The important thing is that after the usual lengthy waltz (or maybe it’s more of a Lobster Quadrille) with KDP, Tangled Magic is finally live in both ebook and print editions. Yippee!
On the writing front, the good news is that I spent September mostly plotting and not going down the rabbit hole of more research. Although there was that one day when I wanted some quotes from the Psalms to throw into a scene and… spent the entire day reading the Book of Psalms. KJV, natch. The not-so-great news is how fast I get tired and how little time I actually put in on writing. Oh well. I’m more or less ready to hit restart on Untitled. Next month I should have a word count instead a humiliatingly slim record of hours spent hacking at the plot!
But for now, I’ll leave you with a shot from Tangled Magic:
My mother has always preferred not to recognize the Hob. His attachment to our family is not consistent with the high place which she likes to think has always belonged to the Rattrays. Why could we not have a more dignified tutelary spirit, or at least an impressive ghost like those boasted by our neighbors? The Graemes of Kinross had a banqueting hall in which fairy music played at midnight. The Dalkeys could boast of a weeping lady in green who foretold the death of one of the family. Even the MacLeans, those coarse folk who were little better than farmers, were haunted by a headless horseman. But no. The Rattrays had only a little, brown, naked Hob – or so he was reputed to appear by those few who had seen him – who bounced invisibly about the house playing tricks on lazy servants and doing chores for deserving ones, who must have his saucer of milk like a farmhouse cat and who added not one whit to the dignity of the family.
“But, Mama,” I said once when she was bemoaning our lack of connections in the society of the otherworld, “would it not be vastly uncomfortable to have a lady in green perpetually weeping around the house, and vanishing into a cold cloud when one walked through her? Consider how many Rattrays there are in the country, and most of them claiming connections with us. And remember how long it took Great-Uncle Percy to die after he took to his bed saying he would never leave it again? We should seldom enjoy any peace in the house.”

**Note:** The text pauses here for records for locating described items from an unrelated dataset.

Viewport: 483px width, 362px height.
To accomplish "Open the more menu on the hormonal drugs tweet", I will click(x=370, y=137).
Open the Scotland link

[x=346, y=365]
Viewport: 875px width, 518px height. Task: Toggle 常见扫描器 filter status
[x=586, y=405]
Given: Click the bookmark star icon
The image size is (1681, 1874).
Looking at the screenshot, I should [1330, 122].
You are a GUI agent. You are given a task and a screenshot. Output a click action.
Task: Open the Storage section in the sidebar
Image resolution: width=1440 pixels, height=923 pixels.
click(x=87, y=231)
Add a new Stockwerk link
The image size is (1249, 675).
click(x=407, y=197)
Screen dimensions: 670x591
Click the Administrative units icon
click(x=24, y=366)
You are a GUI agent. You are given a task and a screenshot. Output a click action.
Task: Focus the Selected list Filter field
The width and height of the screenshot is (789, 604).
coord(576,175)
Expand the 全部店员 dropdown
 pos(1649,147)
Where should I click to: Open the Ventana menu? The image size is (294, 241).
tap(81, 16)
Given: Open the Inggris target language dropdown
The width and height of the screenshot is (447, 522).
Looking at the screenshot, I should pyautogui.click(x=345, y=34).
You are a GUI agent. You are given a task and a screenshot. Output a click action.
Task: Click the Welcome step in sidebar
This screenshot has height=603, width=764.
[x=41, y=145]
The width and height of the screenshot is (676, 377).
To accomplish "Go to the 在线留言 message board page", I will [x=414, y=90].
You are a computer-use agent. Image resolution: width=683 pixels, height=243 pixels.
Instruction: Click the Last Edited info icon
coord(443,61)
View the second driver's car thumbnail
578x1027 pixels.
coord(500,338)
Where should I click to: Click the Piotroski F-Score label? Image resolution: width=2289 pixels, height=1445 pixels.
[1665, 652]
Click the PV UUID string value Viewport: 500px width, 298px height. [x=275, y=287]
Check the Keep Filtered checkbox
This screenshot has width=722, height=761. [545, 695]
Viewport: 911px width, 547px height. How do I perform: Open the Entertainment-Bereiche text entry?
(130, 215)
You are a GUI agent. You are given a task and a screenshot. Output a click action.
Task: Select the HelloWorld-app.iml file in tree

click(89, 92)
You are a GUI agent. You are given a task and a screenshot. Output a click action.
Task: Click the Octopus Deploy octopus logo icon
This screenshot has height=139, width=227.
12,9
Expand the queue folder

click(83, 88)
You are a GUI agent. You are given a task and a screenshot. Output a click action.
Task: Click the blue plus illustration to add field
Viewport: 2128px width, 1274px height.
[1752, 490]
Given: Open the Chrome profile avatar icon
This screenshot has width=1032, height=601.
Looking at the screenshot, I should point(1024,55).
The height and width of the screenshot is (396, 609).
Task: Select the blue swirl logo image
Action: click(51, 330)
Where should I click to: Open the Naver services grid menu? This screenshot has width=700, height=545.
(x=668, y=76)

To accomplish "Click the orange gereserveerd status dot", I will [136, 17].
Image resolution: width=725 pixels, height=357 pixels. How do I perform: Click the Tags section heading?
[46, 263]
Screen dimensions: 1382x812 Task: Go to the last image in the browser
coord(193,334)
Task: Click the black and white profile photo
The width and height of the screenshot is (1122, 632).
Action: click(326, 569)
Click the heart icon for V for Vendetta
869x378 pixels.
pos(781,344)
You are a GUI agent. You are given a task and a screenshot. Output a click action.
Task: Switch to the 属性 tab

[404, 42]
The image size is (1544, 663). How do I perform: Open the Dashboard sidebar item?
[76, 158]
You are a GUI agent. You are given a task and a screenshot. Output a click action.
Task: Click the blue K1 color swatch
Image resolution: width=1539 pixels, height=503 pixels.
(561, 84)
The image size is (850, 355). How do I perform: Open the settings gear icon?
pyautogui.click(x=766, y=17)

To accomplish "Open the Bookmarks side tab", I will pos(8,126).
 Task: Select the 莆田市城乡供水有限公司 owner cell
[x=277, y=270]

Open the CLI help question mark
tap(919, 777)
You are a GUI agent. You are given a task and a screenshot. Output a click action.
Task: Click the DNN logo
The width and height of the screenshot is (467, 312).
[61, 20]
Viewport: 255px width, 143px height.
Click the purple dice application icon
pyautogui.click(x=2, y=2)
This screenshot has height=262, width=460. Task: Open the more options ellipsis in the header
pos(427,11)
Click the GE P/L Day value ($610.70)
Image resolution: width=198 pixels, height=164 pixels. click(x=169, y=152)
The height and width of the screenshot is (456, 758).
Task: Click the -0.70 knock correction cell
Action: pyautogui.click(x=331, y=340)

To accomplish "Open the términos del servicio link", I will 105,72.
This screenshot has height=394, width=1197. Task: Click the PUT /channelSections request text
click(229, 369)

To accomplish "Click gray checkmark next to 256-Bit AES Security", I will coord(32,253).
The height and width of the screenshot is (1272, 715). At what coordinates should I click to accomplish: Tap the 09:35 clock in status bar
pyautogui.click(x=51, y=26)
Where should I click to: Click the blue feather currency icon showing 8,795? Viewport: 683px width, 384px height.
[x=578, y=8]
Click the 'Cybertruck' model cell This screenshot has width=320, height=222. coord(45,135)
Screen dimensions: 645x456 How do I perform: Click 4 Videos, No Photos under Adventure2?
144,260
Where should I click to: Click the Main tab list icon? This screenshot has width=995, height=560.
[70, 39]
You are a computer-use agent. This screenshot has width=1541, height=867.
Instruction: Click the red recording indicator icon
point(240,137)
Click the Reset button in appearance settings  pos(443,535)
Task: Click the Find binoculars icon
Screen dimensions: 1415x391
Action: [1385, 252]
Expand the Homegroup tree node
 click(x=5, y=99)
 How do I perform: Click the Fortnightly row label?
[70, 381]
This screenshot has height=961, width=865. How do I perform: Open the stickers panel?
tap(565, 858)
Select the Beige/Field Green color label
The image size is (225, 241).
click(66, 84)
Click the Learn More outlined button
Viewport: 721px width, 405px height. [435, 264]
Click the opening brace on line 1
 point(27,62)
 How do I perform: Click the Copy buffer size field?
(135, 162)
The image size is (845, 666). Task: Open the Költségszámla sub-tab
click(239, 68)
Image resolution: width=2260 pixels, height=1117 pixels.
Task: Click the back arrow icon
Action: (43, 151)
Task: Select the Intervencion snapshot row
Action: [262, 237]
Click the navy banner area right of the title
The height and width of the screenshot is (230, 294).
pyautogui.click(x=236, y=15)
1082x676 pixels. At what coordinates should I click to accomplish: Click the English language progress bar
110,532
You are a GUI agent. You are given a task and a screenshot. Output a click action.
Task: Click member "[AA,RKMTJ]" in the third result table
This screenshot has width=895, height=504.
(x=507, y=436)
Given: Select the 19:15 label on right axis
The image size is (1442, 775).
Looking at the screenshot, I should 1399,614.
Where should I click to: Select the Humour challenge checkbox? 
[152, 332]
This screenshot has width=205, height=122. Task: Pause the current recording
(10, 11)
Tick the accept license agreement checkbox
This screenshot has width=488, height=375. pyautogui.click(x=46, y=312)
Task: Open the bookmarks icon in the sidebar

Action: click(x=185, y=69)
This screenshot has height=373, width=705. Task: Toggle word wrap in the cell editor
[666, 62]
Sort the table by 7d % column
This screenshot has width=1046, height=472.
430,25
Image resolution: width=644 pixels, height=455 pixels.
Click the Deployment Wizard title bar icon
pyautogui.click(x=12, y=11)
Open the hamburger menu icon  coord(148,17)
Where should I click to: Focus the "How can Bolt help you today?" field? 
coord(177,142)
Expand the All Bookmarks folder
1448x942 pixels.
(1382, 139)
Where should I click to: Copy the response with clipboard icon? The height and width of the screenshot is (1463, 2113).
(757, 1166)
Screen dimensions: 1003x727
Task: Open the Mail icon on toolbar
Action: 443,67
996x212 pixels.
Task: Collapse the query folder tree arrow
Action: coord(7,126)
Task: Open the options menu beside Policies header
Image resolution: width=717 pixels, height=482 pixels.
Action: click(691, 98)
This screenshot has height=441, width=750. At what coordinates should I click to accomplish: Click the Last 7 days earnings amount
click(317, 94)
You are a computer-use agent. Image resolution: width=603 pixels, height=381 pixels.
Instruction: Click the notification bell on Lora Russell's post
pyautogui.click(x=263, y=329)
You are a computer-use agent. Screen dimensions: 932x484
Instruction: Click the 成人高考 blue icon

I thought my point a reasonable one, but it earned me only a slap and an injunction not to show off my cleverness by meddling in the affairs of my elders. I took my burning cheek and my sense of grievance off to the Hob, who had ever stood my friend even though he did not permit me to see him. It was then he announced his intention of coming with us to Din Eidyn to see me through the social season.
“You will have little to do there,” said I, still petulant about my mother’s rejection, “for I shall not take part in the Season, not unless Izzie finds someone to marry this time. Mama says that it is entirely too much to expect her to shepherd two little, round, redheaded girls to balls and masques and midnight suppers in the search for husbands.”
“Would it not be more efficient to sell off the two of you at once? Perhaps to the same man?”
“That may do in the land of the heathen Turk,” I said, “but here in Dalriada, for a man to have two wives at once is considered quite ineligible. Besides, I have been a younger sister for twenty years. Even were it possible, I have no wish to continue in my inferior position by becoming a second wife. If you are really my friend, Hob, you will help me get a husband for Izzie. ‘Twould vastly improve Mama’s temper. Until then there is no help for me.”
The Hob left me then, saying that even a brownie could have too much of whining and complaining and that there was clearly no time to lose if I was to be turned into a lady fit for Din Eidyn society by the time my older sister was wed. But he got over his miff in time to accompany us to the capital, and had been a material help in getting Izzie well married – though, of course, she had no notion that she owed anything to the thread magic the Hob had taught me.